Like sudo, doas or please but the authentication rules are kept simple and will
be baked into the wrapper at compile-time, cutting down any attack surface
to the absolute bare minimum.
## `security.elewrap..path`
| Type | `str` |
|---------|-----|
The resulting wrapper that may be executed by the allowed users and groups
to run the given command with elevated permissions.
## `security.elewrap..command`
| Type | `listOf (either str path)` |
|---------|-----|
| Example | `["${pkgs.lm_sensors}/bin/sensors"]` |
The command that is executed after elevating privileges.
May include arguments. The first element (the executable) must be a path.
## `security.elewrap..targetUser`
| Type | `str` |
|---------|-----|
| Example | `"root"` |
The user to change to before executing the command.
## `security.elewrap..allowedUsers`
| Type | `listOf str` |
|---------|-----|
| Default | `[]` |
| Example | `["user1" "user2"]` |
The users allowed to execute this wrapper.
## `security.elewrap..allowedGroups`
| Type | `listOf str` |
|---------|-----|
| Default | `[]` |
| Example | `["group1" "group2"]` |
The groups allowed to execute this wrapper.
## `security.elewrap..passEnvironment`
| Type | `listOf str` |
|---------|-----|
| Default | `[]` |
| Example | `["SOME_ALLOWED_VAR"]` |
The environment variables in this list will be allowed to be passed
to the target command.

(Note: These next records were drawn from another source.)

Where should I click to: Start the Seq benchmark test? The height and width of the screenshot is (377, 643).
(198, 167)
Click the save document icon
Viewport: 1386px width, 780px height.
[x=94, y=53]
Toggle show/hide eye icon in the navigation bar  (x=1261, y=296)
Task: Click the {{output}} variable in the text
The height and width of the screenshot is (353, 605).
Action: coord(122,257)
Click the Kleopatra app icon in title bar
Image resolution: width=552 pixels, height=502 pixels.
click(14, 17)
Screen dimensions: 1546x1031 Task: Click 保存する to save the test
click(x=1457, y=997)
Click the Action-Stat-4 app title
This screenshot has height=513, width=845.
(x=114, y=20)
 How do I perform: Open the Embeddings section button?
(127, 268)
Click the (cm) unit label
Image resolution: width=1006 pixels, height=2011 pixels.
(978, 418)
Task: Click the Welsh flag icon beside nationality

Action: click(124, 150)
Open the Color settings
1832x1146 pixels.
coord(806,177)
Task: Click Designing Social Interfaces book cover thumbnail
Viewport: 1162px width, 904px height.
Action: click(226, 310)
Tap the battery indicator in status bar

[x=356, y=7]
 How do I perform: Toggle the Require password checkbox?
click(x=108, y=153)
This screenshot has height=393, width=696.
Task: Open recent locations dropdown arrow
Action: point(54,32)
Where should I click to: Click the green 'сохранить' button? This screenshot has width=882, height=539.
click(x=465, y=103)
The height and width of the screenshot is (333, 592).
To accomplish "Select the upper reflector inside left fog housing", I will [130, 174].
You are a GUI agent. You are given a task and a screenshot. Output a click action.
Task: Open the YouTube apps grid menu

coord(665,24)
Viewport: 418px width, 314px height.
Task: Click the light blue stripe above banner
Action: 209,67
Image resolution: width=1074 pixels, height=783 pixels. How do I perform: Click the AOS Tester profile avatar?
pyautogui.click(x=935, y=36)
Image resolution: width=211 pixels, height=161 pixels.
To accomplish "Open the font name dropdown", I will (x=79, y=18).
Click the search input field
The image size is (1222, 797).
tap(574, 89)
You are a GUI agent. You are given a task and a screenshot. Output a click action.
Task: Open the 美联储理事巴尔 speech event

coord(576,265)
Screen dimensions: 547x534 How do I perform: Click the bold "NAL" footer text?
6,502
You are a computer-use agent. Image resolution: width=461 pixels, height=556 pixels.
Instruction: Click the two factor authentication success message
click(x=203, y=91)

Anything else will be erased.
## `security.elewrap..passArguments`
| Type | `listOf str` |
|---------|-----|
| Default | `false` |
Whether any given arguments should be appended to the target command.
This will be added to any static arguments given in the command, if any.
## `security.elewrap..verifySha512`
| Type | `listOf str` |
|---------|-----|
| Default | `true` |
Whether to verify the sha512 of the target executable at runtime before executing it.